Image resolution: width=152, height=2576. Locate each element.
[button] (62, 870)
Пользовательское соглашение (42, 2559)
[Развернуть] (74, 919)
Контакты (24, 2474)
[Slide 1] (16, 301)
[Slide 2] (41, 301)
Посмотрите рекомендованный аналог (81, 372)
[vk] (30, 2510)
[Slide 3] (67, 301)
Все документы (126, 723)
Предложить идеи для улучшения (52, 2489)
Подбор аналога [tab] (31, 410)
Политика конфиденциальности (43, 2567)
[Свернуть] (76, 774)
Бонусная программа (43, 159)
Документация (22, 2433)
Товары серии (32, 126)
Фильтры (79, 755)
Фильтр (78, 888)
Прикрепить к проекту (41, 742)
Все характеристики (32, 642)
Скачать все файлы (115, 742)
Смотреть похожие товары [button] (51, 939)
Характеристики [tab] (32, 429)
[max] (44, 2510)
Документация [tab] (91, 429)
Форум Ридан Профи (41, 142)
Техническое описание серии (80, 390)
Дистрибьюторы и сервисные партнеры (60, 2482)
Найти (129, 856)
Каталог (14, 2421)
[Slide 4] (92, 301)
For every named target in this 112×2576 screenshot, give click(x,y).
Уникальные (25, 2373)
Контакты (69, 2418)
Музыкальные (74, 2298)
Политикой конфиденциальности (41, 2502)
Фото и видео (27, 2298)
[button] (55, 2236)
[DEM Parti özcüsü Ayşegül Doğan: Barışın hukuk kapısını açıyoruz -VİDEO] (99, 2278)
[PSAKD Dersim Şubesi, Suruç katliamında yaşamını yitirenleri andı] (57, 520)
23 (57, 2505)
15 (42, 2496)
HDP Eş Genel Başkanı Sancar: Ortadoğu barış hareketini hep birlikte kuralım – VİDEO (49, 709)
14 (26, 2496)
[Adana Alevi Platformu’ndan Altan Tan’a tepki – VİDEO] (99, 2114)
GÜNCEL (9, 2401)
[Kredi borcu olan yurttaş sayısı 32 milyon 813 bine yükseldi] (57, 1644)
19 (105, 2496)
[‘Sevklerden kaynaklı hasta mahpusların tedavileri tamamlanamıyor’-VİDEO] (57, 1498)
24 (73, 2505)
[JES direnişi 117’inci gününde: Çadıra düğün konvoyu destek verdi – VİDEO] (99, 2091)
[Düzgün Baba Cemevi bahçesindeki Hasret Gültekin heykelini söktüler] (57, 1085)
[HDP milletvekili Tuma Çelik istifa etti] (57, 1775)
*-*-*
» Problem to solve: Print the data from the line with "Товары серии (32, 126)" up to and including the line with "19 (105, 2496)", copying each line without any change.

» Exercise solution:
Товары серии (32, 126)
Фильтры (79, 755)
Фильтр (78, 888)
Прикрепить к проекту (41, 742)
Все характеристики (32, 642)
Скачать все файлы (115, 742)
Смотреть похожие товары [button] (51, 939)
Характеристики [tab] (32, 429)
[max] (44, 2510)
Документация [tab] (91, 429)
Форум Ридан Профи (41, 142)
Техническое описание серии (80, 390)
Дистрибьюторы и сервисные партнеры (60, 2482)
Найти (129, 856)
Каталог (14, 2421)
[Slide 4] (92, 301)
For every named target in this 112×2576 screenshot, give click(x,y).
Уникальные (25, 2373)
Контакты (69, 2418)
Музыкальные (74, 2298)
Политикой конфиденциальности (41, 2502)
Фото и видео (27, 2298)
[button] (55, 2236)
[DEM Parti özcüsü Ayşegül Doğan: Barışın hukuk kapısını açıyoruz -VİDEO] (99, 2278)
[PSAKD Dersim Şubesi, Suruç katliamında yaşamını yitirenleri andı] (57, 520)
23 (57, 2505)
15 (42, 2496)
HDP Eş Genel Başkanı Sancar: Ortadoğu barış hareketini hep birlikte kuralım – VİDEO (49, 709)
14 (26, 2496)
[Adana Alevi Platformu’ndan Altan Tan’a tepki – VİDEO] (99, 2114)
GÜNCEL (9, 2401)
[Kredi borcu olan yurttaş sayısı 32 milyon 813 bine yükseldi] (57, 1644)
19 (105, 2496)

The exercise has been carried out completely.